How does this C++ function use memoization?

#include <vector>
std::vector<long int> as;
long int a(size_t n){
if(n==1) return 1;
if(n==2) return -2;
if(as.size()<n+1)
as.resize(n+1);
if(as[n]<=0)
{
as[n]=-4*a(n-1)-4*a(n-2);
}
return mod(as[n], 65535);
}
The above code sample using memoization to calculate a recursive formula based on some input n. I know that this uses memoization, because I have written a purely recursive function that uses the same formula, but this one much, much faster for much larger values of n. I've never used vectors before, but I've done some research and I understand the concept of them. I understand that memoization is supposed to store each calculated value, so that instead of performing the same calculations over again, it can simply retrieve ones that have already been calculated.
My question is: how is this memoization, and how does it work? I can't seem to see in the code at which point it checks to see if a value for n already exists. Also, I don't understand the purpose of the if(as[n]<=0). This formula can yield positive and negative values, so I'm not sure what this check is looking for.
Thank you, I think I'm close to understanding how this works, it's actually a bit more simple than I was thinking it was.
I do not think the values in the sequence can ever be 0, so this should work for me, as I think n has to start at 1.
However, if zero was a viable number in my sequence, what is another way I could solve it?

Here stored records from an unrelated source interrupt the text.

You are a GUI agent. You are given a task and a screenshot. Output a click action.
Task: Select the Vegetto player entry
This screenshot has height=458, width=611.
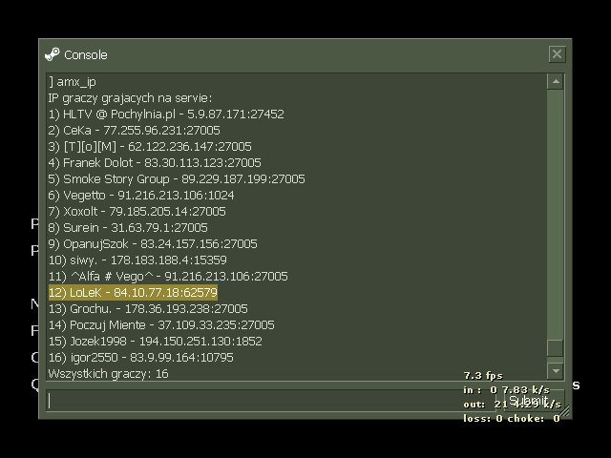tap(141, 195)
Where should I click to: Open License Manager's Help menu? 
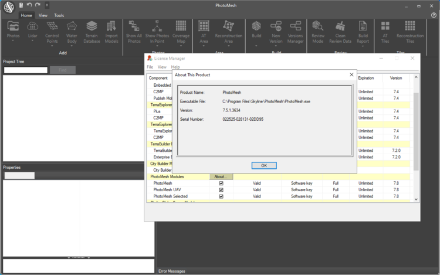(175, 67)
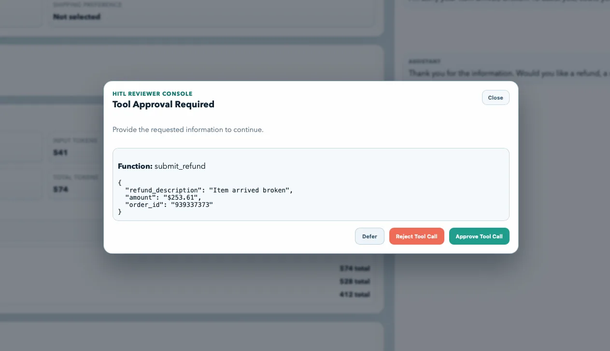Defer the tool approval decision

(369, 236)
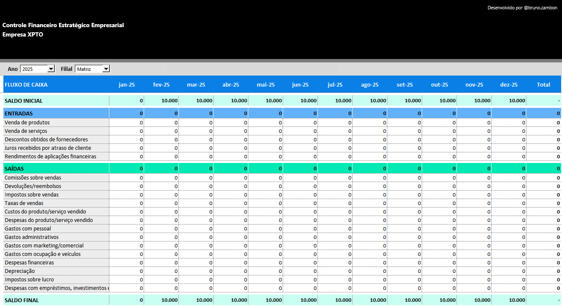Click the Venda de serviços row label

point(26,131)
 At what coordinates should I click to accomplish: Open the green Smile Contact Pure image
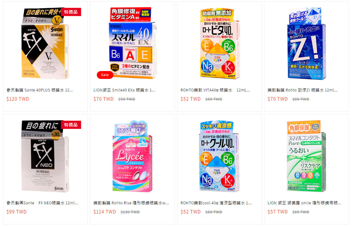(x=307, y=156)
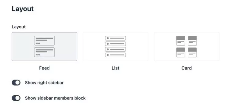Disable the Show right sidebar switch

(x=16, y=83)
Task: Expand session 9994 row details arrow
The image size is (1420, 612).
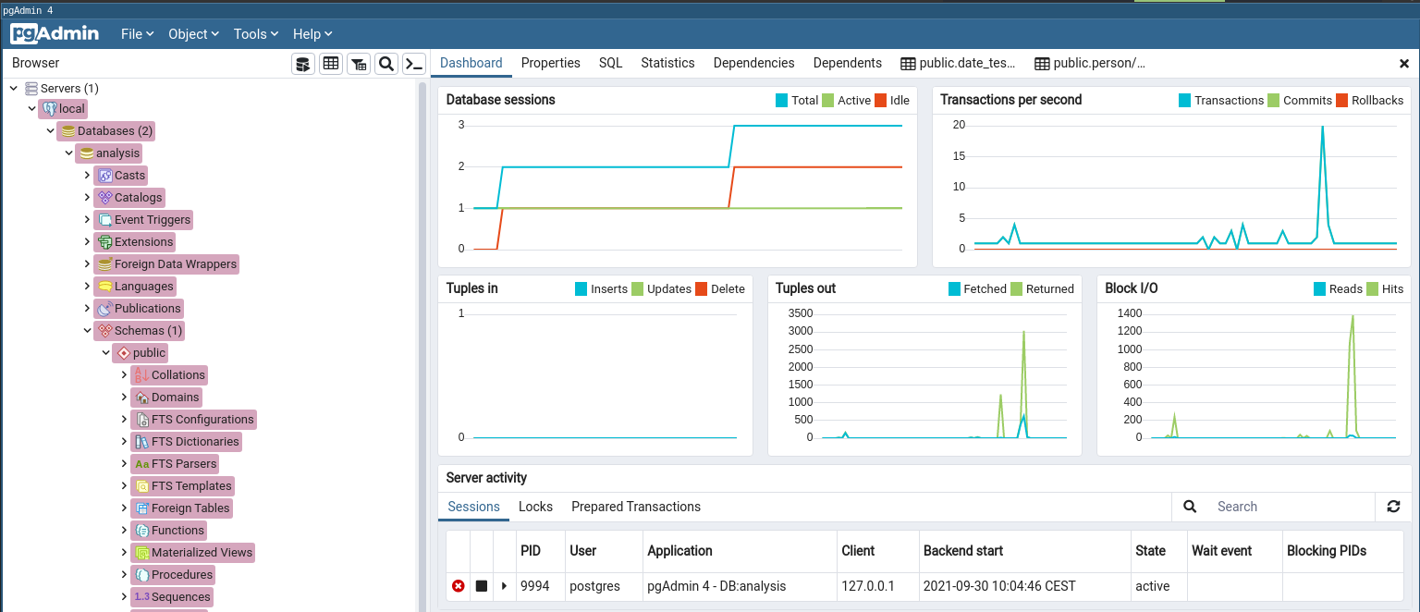Action: tap(504, 586)
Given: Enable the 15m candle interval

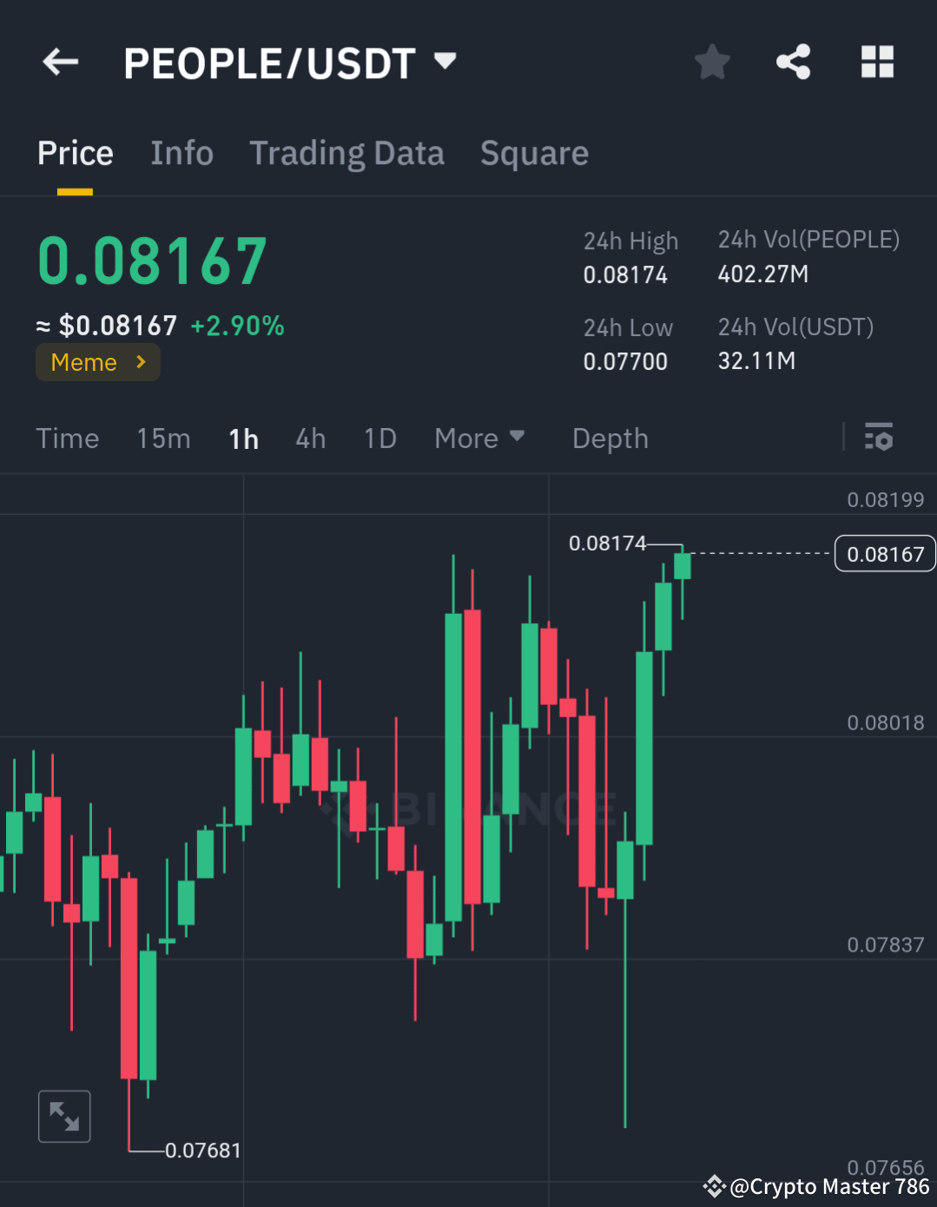Looking at the screenshot, I should pyautogui.click(x=163, y=439).
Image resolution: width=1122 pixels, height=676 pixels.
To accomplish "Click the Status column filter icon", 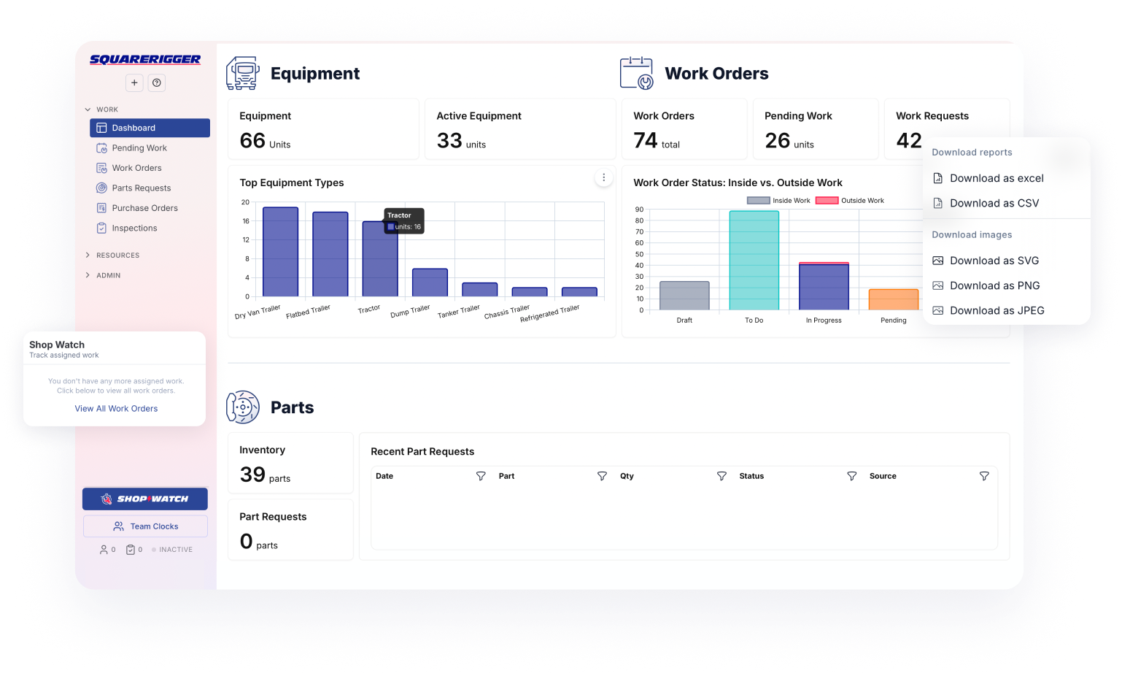I will (x=851, y=476).
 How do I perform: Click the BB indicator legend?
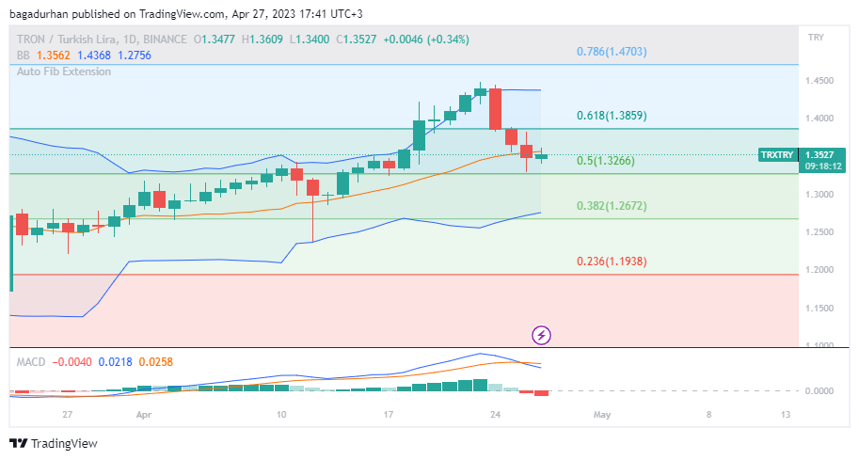tap(84, 56)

For example, what if five could never appear? Would I just need to fill my vector with fives?
Edit: Wow, I got a lot of other responses while checking code and typing this one. Thanks for the help everyone, I think I understand it now.
if (as[n] <= 0) is the check. If valid values can be negative like you say, then you need a different sentinel to check against. Can valid values ever be zero? If not, then just make the test if (as[n] == 0). This makes your code easier to write, because by default vectors of ints are filled with zeroes.
The code appears to be incorrectly checking is (as[n] <= 0), and recalculates the negative values of the function(which appear to be approximately every other value). This makes the work scale linearly with n instead of 2^n with the recursive solution, so it runs a lot faster.
Still, a better check would be to test if (as[n] == 0), which appears to run 3x faster on my system. Even if the function can return 0, a 0 value just means it will take slightly longer to compute (although if 0 is a frequent return value, you might want to consider a separate vector that flags whether the value has been computed or not instead of using a single vector to store the function's value and whether it has been computed)
If the formula can yield both positive and negative values then this function has a serious bug. The check if(as[n]<=0) is supposed to be checking if it had already cached this value of computation. But if the formula can be negative this function recalculates this cached value alot...
What it really probably wanted was a vector<pair<bool, unsigned> >, where the bool says if the value has been calculated or not.
The code, as posted, only memoizes about 40% of the time (precisely when the remembered value is positive). As Chris Jester-Young pointed out, a correct implementation would instead check if(as[n]==0). Alternatively, one can change the memoization code itself to read as[n]=mod(-4*a(n-1)-4*a(n-2),65535);
(Even the ==0 check would spend effort when the memoized value was 0. Luckily, in your case, this never happens!)
There's a bug in this code. It will continue to recalculate the values of as[n] for as[n] <= 0. It will memoize the values of a that turn out to be positive. It works a lot faster than code without the memoization because there are enough positive values of as[] so that the recursion is terminated quickly. You could improve this by using a value of greater than 65535 as a sentinal. The new values of the vector are initialized to zero when the vector expands.